I will address this topic based on my atmospheric circulation research along with my past contributions in aspects of probabilistic volcanic hazard analyses (PVHA)* and the modeling of atmospheric transport of tephra.

To start, I’ve elected to review two of the more closely observed volcanic eruptions of the satellite era, Mount Pinatubo in the Phillipines (June, 1991, see featured image) and El Chichón in south central Mexico (March-April, 1982).  As related by Dr. Alan Robock (2000) [1]:

“Although El Chichón (17°N) and Pinatubo (15°N) are separated by only 2° of latitude, their clouds, after only one circuit of the globe, ended up separated by 15° of latitude, with the Pinatubo cloud straddling the equator … and the El Chichón cloud extending approximately from the equator to 30°N..”

Because much of the initial “action” takes place over only a few days, my current limit of geostrophic time series to monthly resolution is not expected to capture the plume movements with high fidelity, I’ve taken some initial looks however, and the narrative above is consistent with the geostrophic flow patterns.  Based on such earlier posts as Geostrophic Streamflows, it would be a valid starting point to indicate that the El Chichón eruption occurred in a region of climatologically divergent flow.  In other words, that area is associated with the West Atlantic subtropical (Capricorn) Gyre (WACG), which (when averaged over years) defines the divergence of atmospheric flow away from the narrow easterlies of the equatorial band and “up” towards the north and its dominant westerlies.

That divergence might explain the “El Chichón cloud extending approximately from the equator to 30°N..”

Perhaps geostrophic circulation patterns can accordingly explain the opposite patterns of the Pinatubo eruption.  The Pinatubo location occurred near the West Pacific subtropical (Capricorn again) Gyre (WPCG).  In opposition to its Atlantic counterpart,  the WPCG defines convergence of flows from normally westerly midlatitude flows south towards the easterly flowing equatorial band.  To risk redundancy, that convergence might naturally explain the “Pinatubo cloud straddling the equator”.

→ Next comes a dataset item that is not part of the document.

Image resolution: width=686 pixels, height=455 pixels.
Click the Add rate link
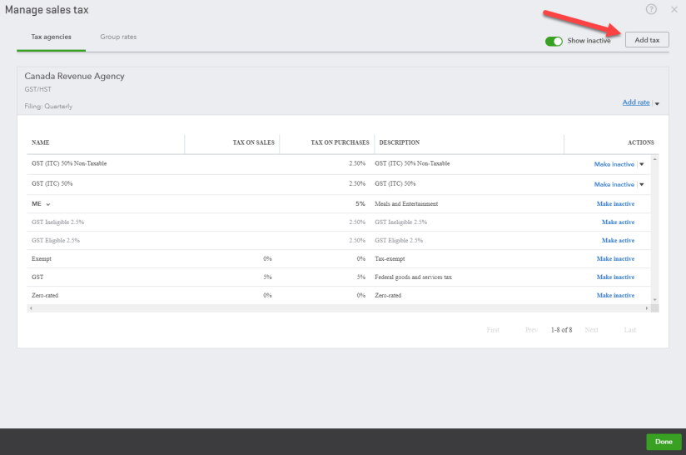pyautogui.click(x=636, y=103)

Therefore, from a geostrophical perspective, it would not be unexpected if one flow spread to the north while the other converged to a narrow equatorial region.  Looking even further north, the Mt. St. Helens eruption of May, 1980 is also of interest.  I’ve produced a preliminary series of streamlines for the key month of each eruption.  I’ve included the streamlines I originate from each volcano regardless of where the actual eruption is from.  I do this as a way to provide additional context and to explore the variability of QG flow regimes for each month of concern.  I’ve included a fourth image for an average of all of the months in my series, spanning about a quarter of a century.  From that image one can see that the tropical volcanoes lie within their respective gyres and the northern volcano is well within the mid latitude westerlies.  Yet as the other images show, there is extensive variation from month to month.  Also note the streamlines are automatically calculated by the Matlab routines I employ, with no regard to the actual length of time.  Typically, zonal winds circle the earth in a matter of a few weeks.

PinatuboStreamlinesPinatubo.  Green streamlines indicate the plume is captured by convergent equatorial easterlies.


El Chichón.  Blue streamlines indicate the plume’s trajectory as more dispersive, and gyre – influenced.


Mt. St. Helens.  Red streamlines indicate a dispersive start and convergence to the classic polar vortex (also roughly synonymous with the westerly Jet Stream)


All months of ERAI data from Jan 1979 through December 2014.  The average streamlines are shown for the 3 volcano positions as starting points.  El Chichón in blue is embedded within the divergent WACG.  Pinatubo is embedded within the convergent WPCG.  Mt. St. Helens is embedded within the mid latitude westerlies.

The next images are adapted from


They compare fairly well to the streamline images for the respective eruptions, especially considering they cover a smaller time scale and that the QG streamlines cannot capture meridional overturning.

Detailed reading of Robock is consistent more or less with the observations for streamlines emerging from Pinatubo and Chichón.  Figure 2 of that paper, reproduced below, shows for example a greater impact over Hawaii of the El Chichón eruption in comparison to the Pinatubo eruption.  There is no recorded observed impact in Hawaii from the Mt. St. Helens eruption.


In later posts, I’ll explore:

  • The chemistry of volcanic products in the upper atmosphere and relations to ozone and radiative forcing, from a geostrophic perspective.
  • The signatures of volcanic eruptions in climate representations such as temperature and moisture at synoptic scales.

[1] Robock, Alan, 2000, “Volcanic eruptions and climate”  Reviews of Geophysics, 38, 2

* Including an award winning investigation.  Search the linked page for “serious games” award near bottom.